→ **Text segment**:
*** Block opens ***
It's sad that I can read this and name three or four gaming blogs off the top of my head that fit into this description. I blame it on a combination of A.) Kotaku's continued "success" using this formula, and B.) A cavalcade of gaming blogs attempting to find their niche in a sea of hundreds of blogs that are all covering the same core news items. When you have a hundred gaming blogs, all writing about the same four or five stories, you're going to have people reaching for crap to try and draw people in.
Of course, the readership (including those leaving comments here saying that they "don't care") feeds into the machine that they then turn around and rip to pieces. They're not helping.
That was big of you to explain, actually. Proof that you aren't just a gaming journalism version of some twatty paparazzi piece of shit.
Respect +3
I went from wanting to bum you silly to wanting to do a full on pile driver while my dog watches.
But they did go a bit too far in that they hardly mentioned anything else that was in the interview. It's one thing to use the headline that they did, but to have the article entirely devoted to that one subject is a bit far. Instead, they could have written an out-of-context headline which is then clarified in the article. Perfect solution? no. But it means they get the attention-grabber while still talking about the whole picture.
*** Block closes ***
→ **Data extract**:
*** Block opens ***
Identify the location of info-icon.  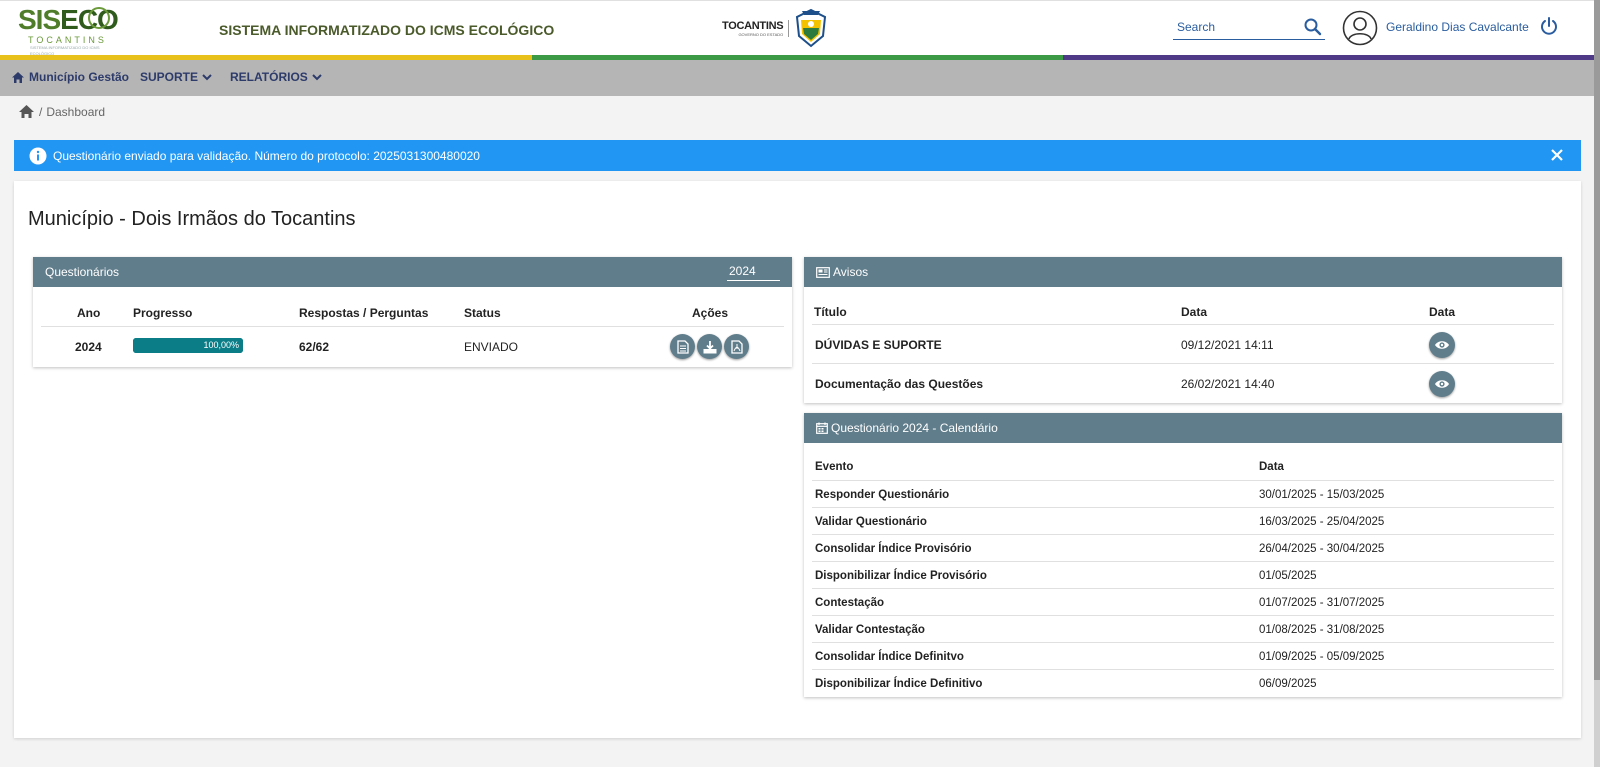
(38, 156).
*** Block closes ***
*** Block opens ***
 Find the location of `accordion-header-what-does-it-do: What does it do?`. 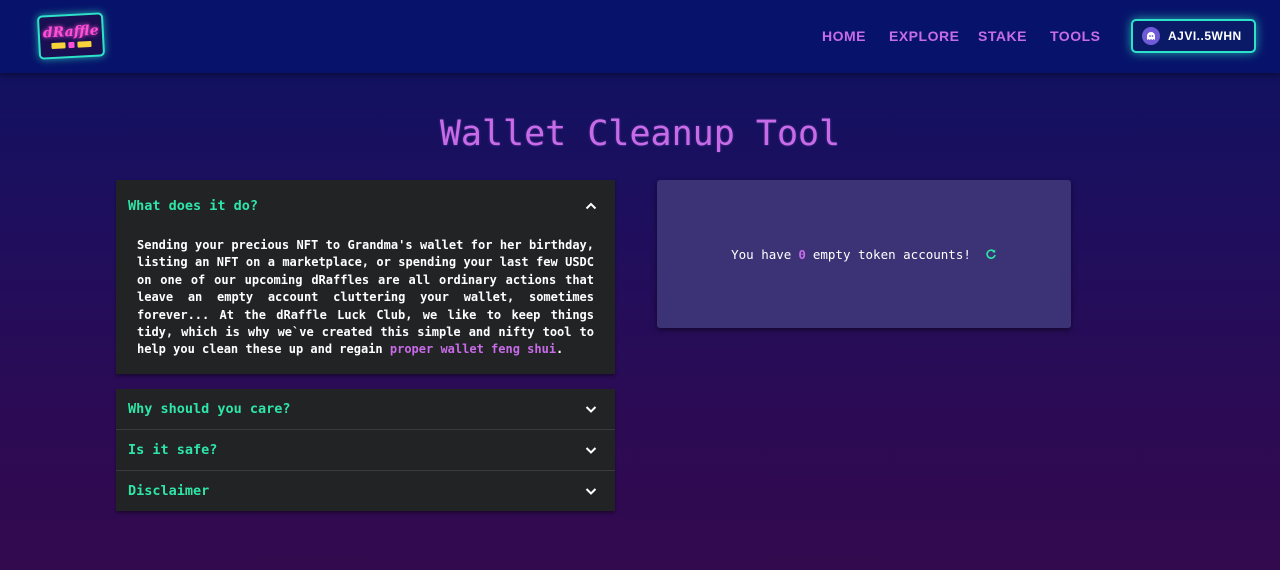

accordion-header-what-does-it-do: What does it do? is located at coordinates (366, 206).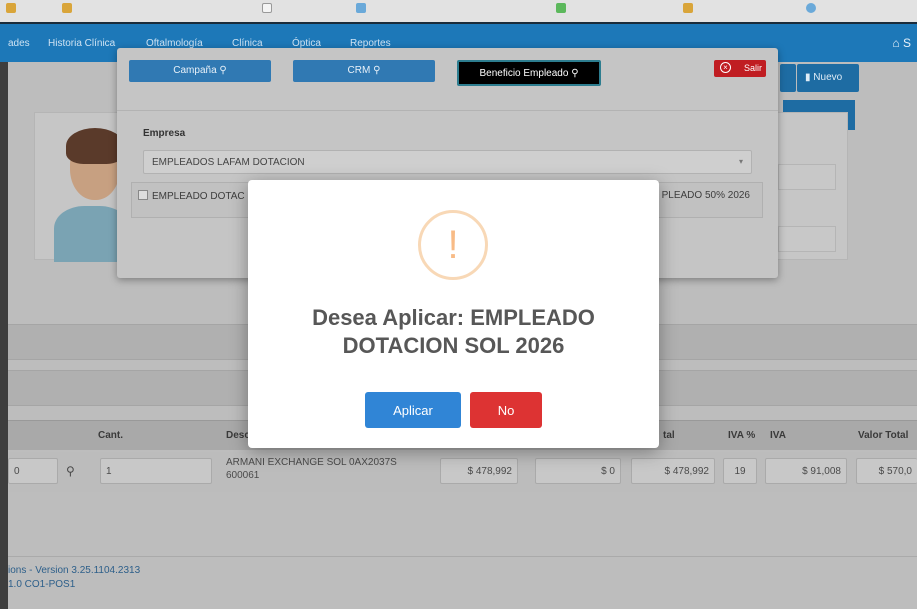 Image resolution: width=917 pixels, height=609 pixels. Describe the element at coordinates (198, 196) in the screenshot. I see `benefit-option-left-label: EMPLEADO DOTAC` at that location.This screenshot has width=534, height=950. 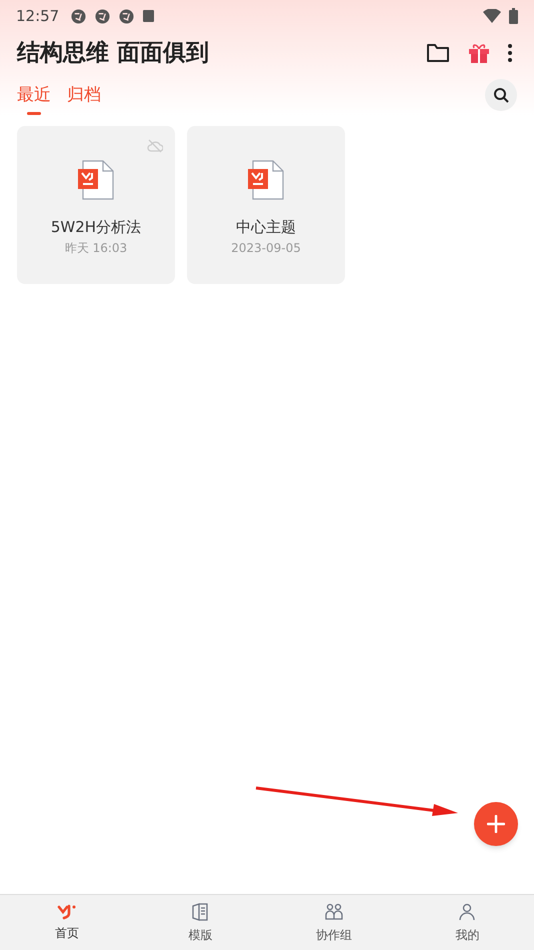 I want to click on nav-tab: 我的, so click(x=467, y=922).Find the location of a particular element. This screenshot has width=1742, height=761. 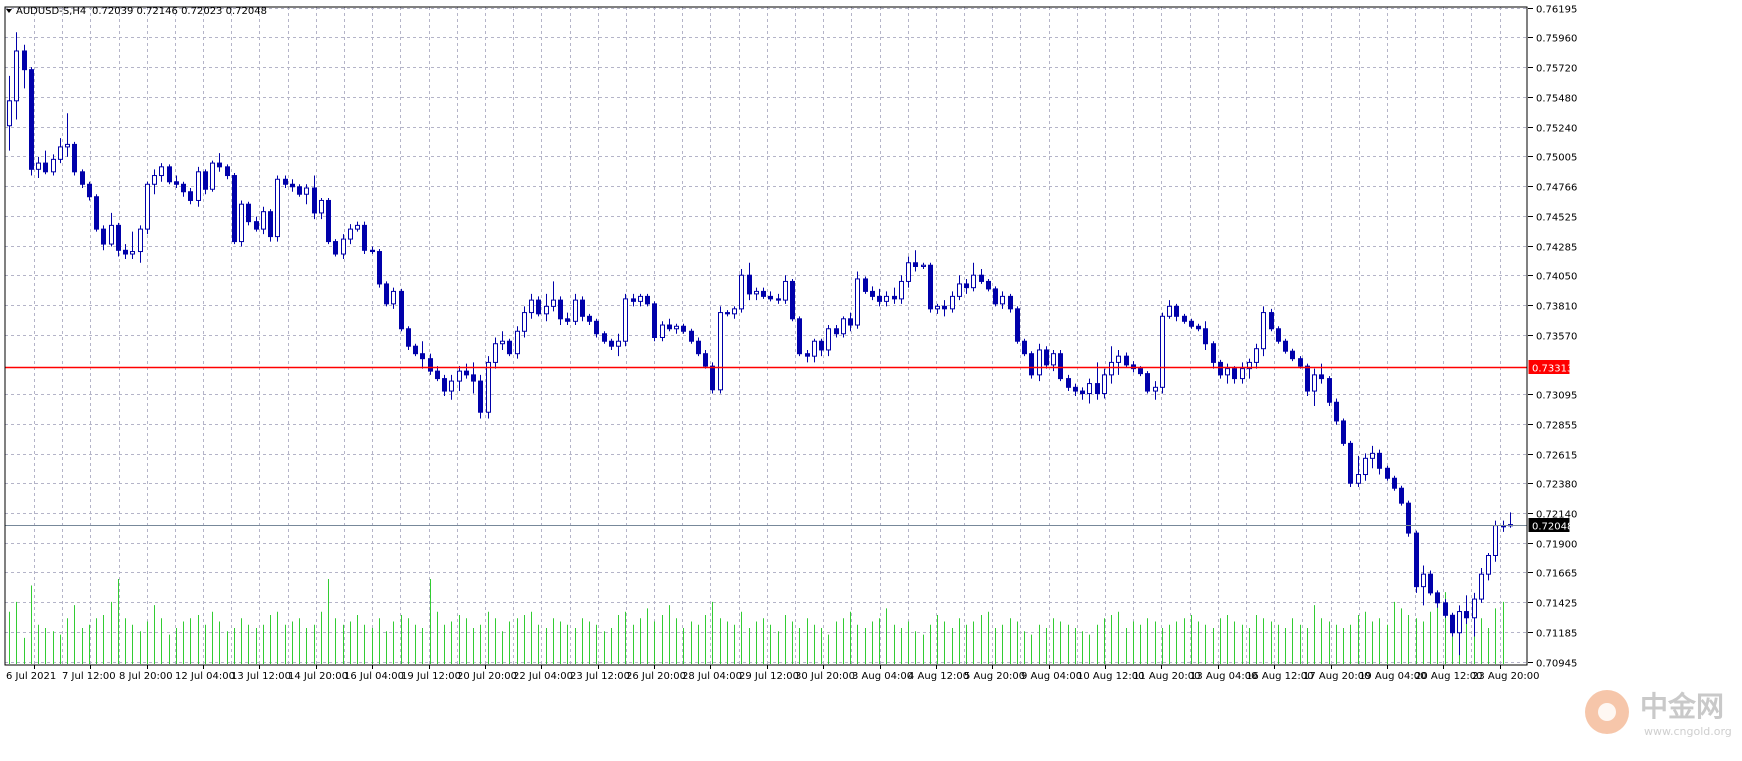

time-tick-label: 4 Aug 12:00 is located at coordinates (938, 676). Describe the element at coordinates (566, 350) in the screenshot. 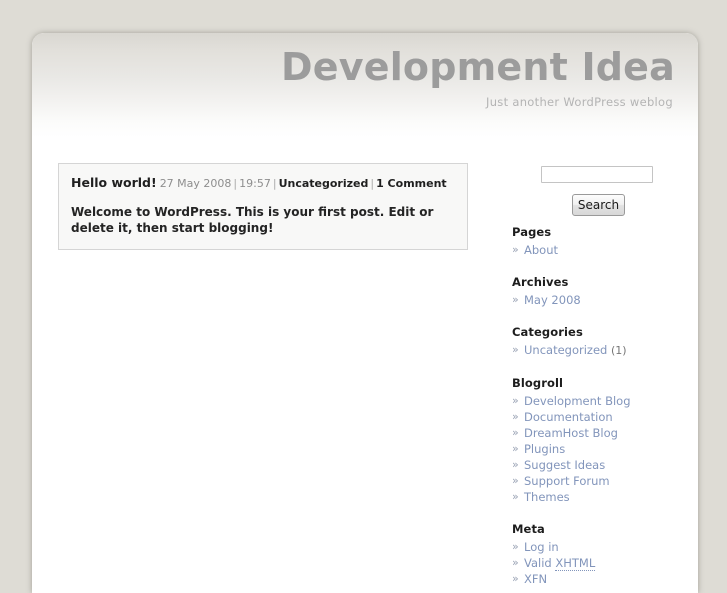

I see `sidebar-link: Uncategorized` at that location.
*** Block closes ***
→ **Requirement 1**: Repeat the comments about gaming blogs word for word, from "Of course, the" up to and including "my dog watches.".
→ **Requirement 2**: In the comments about gaming blogs, what does the writer say the sites could have written instead of giving the whole article over to one subject?
The listing has nothing to do with what you're asked to do here.

→ **Reply 1**:
Of course, the readership (including those leaving comments here saying that they "don't care") feeds into the machine that they then turn around and rip to pieces. They're not helping.
That was big of you to explain, actually. Proof that you aren't just a gaming journalism version of some twatty paparazzi piece of shit.
Respect +3
I went from wanting to bum you silly to wanting to do a full on pile driver while my dog watches.

→ **Reply 2**: An out-of-context headline that is then clarified in the article.